Copy out the data below line for line, changing nothing.

***** INFORMATION SUPPLIED *****

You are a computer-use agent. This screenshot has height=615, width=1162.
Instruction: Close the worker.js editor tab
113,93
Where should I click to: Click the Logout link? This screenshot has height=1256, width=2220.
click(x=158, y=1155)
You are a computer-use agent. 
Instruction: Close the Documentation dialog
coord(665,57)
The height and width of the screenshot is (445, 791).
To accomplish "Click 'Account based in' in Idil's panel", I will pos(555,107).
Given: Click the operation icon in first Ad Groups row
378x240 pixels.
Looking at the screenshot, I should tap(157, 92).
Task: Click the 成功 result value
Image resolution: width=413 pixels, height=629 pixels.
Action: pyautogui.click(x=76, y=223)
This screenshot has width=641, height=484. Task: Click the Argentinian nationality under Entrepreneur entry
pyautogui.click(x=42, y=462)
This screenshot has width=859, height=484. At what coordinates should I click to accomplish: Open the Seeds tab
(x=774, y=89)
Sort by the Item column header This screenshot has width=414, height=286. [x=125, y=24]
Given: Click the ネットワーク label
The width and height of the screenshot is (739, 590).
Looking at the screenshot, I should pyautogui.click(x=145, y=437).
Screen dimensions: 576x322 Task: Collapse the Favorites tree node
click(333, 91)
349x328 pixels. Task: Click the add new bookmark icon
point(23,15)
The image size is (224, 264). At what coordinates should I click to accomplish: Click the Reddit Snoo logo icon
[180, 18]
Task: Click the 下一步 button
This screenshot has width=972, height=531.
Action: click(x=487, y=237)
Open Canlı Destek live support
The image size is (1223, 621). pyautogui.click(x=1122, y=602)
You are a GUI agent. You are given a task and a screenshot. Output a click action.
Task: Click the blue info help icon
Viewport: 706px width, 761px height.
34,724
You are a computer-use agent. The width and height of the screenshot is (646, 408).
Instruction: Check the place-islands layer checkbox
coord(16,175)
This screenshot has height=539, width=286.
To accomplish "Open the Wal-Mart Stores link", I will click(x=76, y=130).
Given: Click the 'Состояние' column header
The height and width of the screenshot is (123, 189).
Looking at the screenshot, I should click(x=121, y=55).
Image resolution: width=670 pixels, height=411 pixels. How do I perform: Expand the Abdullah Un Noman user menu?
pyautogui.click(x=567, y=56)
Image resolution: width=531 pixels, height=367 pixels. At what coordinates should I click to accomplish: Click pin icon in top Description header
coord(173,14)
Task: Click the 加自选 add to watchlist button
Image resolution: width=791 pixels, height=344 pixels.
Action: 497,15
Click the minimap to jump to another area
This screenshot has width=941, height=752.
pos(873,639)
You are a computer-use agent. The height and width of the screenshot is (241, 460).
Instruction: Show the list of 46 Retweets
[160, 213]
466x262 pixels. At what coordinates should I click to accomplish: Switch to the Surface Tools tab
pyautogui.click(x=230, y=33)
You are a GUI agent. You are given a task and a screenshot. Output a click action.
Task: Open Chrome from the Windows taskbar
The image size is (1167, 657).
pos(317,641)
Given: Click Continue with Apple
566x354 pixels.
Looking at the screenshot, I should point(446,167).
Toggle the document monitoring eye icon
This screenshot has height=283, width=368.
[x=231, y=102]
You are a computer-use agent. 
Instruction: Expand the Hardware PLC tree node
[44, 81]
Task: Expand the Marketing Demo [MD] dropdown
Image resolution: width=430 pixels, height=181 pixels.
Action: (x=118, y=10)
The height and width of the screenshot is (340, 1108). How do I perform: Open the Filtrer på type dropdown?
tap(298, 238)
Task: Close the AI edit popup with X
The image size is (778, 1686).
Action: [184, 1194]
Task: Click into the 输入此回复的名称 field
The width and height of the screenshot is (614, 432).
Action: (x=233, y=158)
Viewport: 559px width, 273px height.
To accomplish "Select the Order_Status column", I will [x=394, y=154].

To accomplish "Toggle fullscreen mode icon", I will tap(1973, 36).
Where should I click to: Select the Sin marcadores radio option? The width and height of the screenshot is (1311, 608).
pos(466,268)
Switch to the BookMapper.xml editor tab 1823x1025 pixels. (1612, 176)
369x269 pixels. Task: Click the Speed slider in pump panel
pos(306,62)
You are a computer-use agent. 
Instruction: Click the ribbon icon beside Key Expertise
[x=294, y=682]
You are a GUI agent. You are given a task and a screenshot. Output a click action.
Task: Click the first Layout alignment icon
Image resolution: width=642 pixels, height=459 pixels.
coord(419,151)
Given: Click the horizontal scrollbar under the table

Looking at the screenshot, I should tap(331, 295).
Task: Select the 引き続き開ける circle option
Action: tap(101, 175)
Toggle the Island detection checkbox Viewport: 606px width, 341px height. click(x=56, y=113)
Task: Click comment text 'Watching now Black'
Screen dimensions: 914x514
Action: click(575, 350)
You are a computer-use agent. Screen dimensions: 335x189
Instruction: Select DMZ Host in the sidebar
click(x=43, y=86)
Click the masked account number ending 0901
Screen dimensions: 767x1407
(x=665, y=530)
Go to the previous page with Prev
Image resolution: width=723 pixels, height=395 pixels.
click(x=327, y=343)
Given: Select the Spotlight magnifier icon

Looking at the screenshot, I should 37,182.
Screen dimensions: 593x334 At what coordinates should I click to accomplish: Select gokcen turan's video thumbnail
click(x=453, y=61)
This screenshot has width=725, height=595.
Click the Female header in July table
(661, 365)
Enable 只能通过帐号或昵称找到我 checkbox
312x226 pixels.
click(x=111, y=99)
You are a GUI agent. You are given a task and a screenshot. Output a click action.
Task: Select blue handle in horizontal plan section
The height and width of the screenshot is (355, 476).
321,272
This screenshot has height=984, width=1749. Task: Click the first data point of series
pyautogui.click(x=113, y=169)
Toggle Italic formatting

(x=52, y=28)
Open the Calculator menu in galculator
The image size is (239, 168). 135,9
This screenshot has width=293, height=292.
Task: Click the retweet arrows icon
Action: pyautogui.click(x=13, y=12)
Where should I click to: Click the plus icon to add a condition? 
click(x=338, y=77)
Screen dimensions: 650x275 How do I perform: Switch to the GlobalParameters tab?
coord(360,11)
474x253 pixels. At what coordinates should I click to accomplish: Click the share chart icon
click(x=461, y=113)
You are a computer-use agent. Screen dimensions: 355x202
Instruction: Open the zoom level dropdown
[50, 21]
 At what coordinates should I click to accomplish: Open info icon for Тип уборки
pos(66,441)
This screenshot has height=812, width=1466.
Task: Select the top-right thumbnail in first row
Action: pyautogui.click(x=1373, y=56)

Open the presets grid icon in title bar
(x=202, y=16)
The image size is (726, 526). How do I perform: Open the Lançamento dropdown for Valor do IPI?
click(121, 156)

*****

▶ **EXPECTED ANSWER**
You are a computer-use agent. This screenshot has height=615, width=1162.
Instruction: Close the worker.js editor tab
113,93
Where should I click to: Click the Logout link? This screenshot has height=1256, width=2220.
click(x=158, y=1155)
You are a computer-use agent. 
Instruction: Close the Documentation dialog
coord(665,57)
The height and width of the screenshot is (445, 791).
To accomplish "Click 'Account based in' in Idil's panel", I will pos(555,107).
Given: Click the operation icon in first Ad Groups row
378x240 pixels.
Looking at the screenshot, I should tap(157, 92).
Task: Click the 成功 result value
Image resolution: width=413 pixels, height=629 pixels.
Action: pyautogui.click(x=76, y=223)
This screenshot has width=641, height=484. Task: Click the Argentinian nationality under Entrepreneur entry
pyautogui.click(x=42, y=462)
This screenshot has width=859, height=484. At what coordinates should I click to accomplish: Open the Seeds tab
(x=774, y=89)
Sort by the Item column header This screenshot has width=414, height=286. [x=125, y=24]
Given: Click the ネットワーク label
The width and height of the screenshot is (739, 590).
Looking at the screenshot, I should pyautogui.click(x=145, y=437).
Screen dimensions: 576x322 Task: Collapse the Favorites tree node
click(333, 91)
349x328 pixels. Task: Click the add new bookmark icon
point(23,15)
The image size is (224, 264). At what coordinates should I click to accomplish: Click the Reddit Snoo logo icon
[180, 18]
Task: Click the 下一步 button
This screenshot has width=972, height=531.
Action: click(x=487, y=237)
Open Canlı Destek live support
The image size is (1223, 621). pyautogui.click(x=1122, y=602)
You are a GUI agent. You are given a task and a screenshot. Output a click action.
Task: Click the blue info help icon
Viewport: 706px width, 761px height.
34,724
You are a computer-use agent. The width and height of the screenshot is (646, 408).
Instruction: Check the place-islands layer checkbox
coord(16,175)
This screenshot has height=539, width=286.
To accomplish "Open the Wal-Mart Stores link", I will click(x=76, y=130).
Given: Click the 'Состояние' column header
The height and width of the screenshot is (123, 189).
Looking at the screenshot, I should click(x=121, y=55).
Image resolution: width=670 pixels, height=411 pixels. How do I perform: Expand the Abdullah Un Noman user menu?
pyautogui.click(x=567, y=56)
Image resolution: width=531 pixels, height=367 pixels. At what coordinates should I click to accomplish: Click pin icon in top Description header
coord(173,14)
Task: Click the 加自选 add to watchlist button
Image resolution: width=791 pixels, height=344 pixels.
Action: 497,15
Click the minimap to jump to another area
This screenshot has width=941, height=752.
pos(873,639)
You are a computer-use agent. The height and width of the screenshot is (241, 460).
Instruction: Show the list of 46 Retweets
[160, 213]
466x262 pixels. At what coordinates should I click to accomplish: Switch to the Surface Tools tab
pyautogui.click(x=230, y=33)
You are a GUI agent. You are given a task and a screenshot. Output a click action.
Task: Open Chrome from the Windows taskbar
The image size is (1167, 657).
pos(317,641)
Given: Click Continue with Apple
566x354 pixels.
Looking at the screenshot, I should point(446,167).
Toggle the document monitoring eye icon
This screenshot has height=283, width=368.
[x=231, y=102]
You are a computer-use agent. 
Instruction: Expand the Hardware PLC tree node
[44, 81]
Task: Expand the Marketing Demo [MD] dropdown
Image resolution: width=430 pixels, height=181 pixels.
Action: (x=118, y=10)
The height and width of the screenshot is (340, 1108). How do I perform: Open the Filtrer på type dropdown?
tap(298, 238)
Task: Close the AI edit popup with X
The image size is (778, 1686).
Action: [184, 1194]
Task: Click into the 输入此回复的名称 field
The width and height of the screenshot is (614, 432).
Action: (x=233, y=158)
Viewport: 559px width, 273px height.
To accomplish "Select the Order_Status column", I will [x=394, y=154].

To accomplish "Toggle fullscreen mode icon", I will tap(1973, 36).
Where should I click to: Select the Sin marcadores radio option? The width and height of the screenshot is (1311, 608).
pos(466,268)
Switch to the BookMapper.xml editor tab 1823x1025 pixels. (1612, 176)
369x269 pixels. Task: Click the Speed slider in pump panel
pos(306,62)
You are a computer-use agent. 
Instruction: Click the ribbon icon beside Key Expertise
[x=294, y=682]
You are a GUI agent. You are given a task and a screenshot. Output a click action.
Task: Click the first Layout alignment icon
Image resolution: width=642 pixels, height=459 pixels.
coord(419,151)
Given: Click the horizontal scrollbar under the table

Looking at the screenshot, I should tap(331, 295).
Task: Select the 引き続き開ける circle option
Action: tap(101, 175)
Toggle the Island detection checkbox Viewport: 606px width, 341px height. click(x=56, y=113)
Task: Click comment text 'Watching now Black'
Screen dimensions: 914x514
Action: click(575, 350)
You are a computer-use agent. Screen dimensions: 335x189
Instruction: Select DMZ Host in the sidebar
click(x=43, y=86)
Click the masked account number ending 0901
Screen dimensions: 767x1407
(x=665, y=530)
Go to the previous page with Prev
Image resolution: width=723 pixels, height=395 pixels.
click(x=327, y=343)
Given: Select the Spotlight magnifier icon

Looking at the screenshot, I should 37,182.
Screen dimensions: 593x334 At what coordinates should I click to accomplish: Select gokcen turan's video thumbnail
click(x=453, y=61)
This screenshot has width=725, height=595.
Click the Female header in July table
(661, 365)
Enable 只能通过帐号或昵称找到我 checkbox
312x226 pixels.
click(x=111, y=99)
You are a GUI agent. You are given a task and a screenshot. Output a click action.
Task: Select blue handle in horizontal plan section
The height and width of the screenshot is (355, 476).
321,272
This screenshot has height=984, width=1749. Task: Click the first data point of series
pyautogui.click(x=113, y=169)
Toggle Italic formatting

(x=52, y=28)
Open the Calculator menu in galculator
The image size is (239, 168). 135,9
This screenshot has width=293, height=292.
Task: Click the retweet arrows icon
Action: pyautogui.click(x=13, y=12)
Where should I click to: Click the plus icon to add a condition? 
click(x=338, y=77)
Screen dimensions: 650x275 How do I perform: Switch to the GlobalParameters tab?
coord(360,11)
474x253 pixels. At what coordinates should I click to accomplish: Click the share chart icon
click(x=461, y=113)
You are a computer-use agent. Screen dimensions: 355x202
Instruction: Open the zoom level dropdown
[50, 21]
 At what coordinates should I click to accomplish: Open info icon for Тип уборки
pos(66,441)
This screenshot has height=812, width=1466.
Task: Select the top-right thumbnail in first row
Action: pyautogui.click(x=1373, y=56)

Open the presets grid icon in title bar
(x=202, y=16)
The image size is (726, 526). How do I perform: Open the Lançamento dropdown for Valor do IPI?
click(121, 156)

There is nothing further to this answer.